Stored data
────

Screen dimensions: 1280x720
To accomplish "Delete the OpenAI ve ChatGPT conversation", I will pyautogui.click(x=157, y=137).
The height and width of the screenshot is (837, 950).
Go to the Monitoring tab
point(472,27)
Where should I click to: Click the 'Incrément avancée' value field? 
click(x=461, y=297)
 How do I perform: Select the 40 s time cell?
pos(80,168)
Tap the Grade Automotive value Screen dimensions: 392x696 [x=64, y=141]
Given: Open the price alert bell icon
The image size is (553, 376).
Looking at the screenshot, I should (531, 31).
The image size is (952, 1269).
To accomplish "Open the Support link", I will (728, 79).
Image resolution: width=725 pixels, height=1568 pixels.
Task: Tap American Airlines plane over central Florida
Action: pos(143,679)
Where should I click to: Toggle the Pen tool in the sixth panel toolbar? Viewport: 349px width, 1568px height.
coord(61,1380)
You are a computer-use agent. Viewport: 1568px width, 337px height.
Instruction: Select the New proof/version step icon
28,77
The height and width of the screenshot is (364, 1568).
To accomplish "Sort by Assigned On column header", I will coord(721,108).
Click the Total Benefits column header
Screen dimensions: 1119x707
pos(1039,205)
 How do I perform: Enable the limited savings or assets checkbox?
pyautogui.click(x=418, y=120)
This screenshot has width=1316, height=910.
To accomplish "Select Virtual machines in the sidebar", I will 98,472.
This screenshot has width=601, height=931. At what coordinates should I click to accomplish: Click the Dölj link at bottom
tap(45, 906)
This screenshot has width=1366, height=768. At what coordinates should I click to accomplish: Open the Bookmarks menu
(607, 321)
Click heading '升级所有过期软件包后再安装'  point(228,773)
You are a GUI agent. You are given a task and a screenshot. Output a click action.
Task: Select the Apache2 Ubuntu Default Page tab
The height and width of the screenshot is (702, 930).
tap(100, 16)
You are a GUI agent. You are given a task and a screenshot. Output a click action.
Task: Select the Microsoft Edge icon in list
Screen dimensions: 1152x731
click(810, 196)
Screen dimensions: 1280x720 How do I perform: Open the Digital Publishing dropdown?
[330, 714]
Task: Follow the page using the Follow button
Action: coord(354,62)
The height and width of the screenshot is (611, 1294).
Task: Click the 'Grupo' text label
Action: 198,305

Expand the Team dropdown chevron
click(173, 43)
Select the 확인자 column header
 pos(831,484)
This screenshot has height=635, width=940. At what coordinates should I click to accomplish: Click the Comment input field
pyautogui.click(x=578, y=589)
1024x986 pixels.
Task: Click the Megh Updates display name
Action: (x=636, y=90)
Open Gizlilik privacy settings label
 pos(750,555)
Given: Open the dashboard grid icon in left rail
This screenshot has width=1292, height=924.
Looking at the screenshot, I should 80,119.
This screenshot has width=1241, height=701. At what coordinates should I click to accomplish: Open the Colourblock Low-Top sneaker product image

────

### TASK REQUIREMENTS
The reply must hold exactly the lines from the one containing "This screenshot has height=635, width=940." to the last line of the entries, and nothing more.

### SOLUTION TO THIS PROBLEM
This screenshot has height=635, width=940. At what coordinates should I click to accomplish: Click the Comment input field
pyautogui.click(x=578, y=589)
1024x986 pixels.
Task: Click the Megh Updates display name
Action: (x=636, y=90)
Open Gizlilik privacy settings label
 pos(750,555)
Given: Open the dashboard grid icon in left rail
This screenshot has width=1292, height=924.
Looking at the screenshot, I should 80,119.
This screenshot has width=1241, height=701. At what coordinates should I click to accomplish: Open the Colourblock Low-Top sneaker product image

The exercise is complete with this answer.